## Try it
What number of lines in the records below hold the word "click"? Give that number alone.

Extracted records
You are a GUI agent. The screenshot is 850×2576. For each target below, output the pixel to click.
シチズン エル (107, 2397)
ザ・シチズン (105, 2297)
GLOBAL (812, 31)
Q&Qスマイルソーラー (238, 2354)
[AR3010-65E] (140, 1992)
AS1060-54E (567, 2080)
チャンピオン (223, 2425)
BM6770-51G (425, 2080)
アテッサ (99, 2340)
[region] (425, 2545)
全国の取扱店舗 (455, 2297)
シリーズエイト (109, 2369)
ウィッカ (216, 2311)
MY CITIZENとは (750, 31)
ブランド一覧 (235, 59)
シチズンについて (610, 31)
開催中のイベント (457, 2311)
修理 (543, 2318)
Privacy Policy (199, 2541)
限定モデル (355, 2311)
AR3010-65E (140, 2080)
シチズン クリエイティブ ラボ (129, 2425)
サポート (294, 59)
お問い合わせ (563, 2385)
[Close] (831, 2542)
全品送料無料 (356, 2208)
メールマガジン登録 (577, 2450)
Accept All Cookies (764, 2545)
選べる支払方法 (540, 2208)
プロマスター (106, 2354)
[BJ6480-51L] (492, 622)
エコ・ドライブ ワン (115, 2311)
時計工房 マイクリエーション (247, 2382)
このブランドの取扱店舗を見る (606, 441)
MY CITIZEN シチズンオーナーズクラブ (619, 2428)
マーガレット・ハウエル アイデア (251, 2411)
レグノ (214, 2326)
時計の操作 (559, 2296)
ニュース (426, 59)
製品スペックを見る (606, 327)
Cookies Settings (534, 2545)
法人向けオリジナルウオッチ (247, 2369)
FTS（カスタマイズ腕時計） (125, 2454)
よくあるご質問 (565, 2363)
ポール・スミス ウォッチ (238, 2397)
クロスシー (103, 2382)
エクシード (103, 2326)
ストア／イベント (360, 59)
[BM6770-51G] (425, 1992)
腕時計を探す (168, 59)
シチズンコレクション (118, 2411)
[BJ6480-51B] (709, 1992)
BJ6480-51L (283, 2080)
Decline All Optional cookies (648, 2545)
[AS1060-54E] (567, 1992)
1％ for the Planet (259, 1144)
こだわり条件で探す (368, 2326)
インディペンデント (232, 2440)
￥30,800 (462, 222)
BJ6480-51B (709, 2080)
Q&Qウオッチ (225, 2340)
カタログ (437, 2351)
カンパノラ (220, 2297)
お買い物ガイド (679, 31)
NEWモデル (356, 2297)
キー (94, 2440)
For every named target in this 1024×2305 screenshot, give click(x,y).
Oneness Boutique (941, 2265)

## Result of this task
2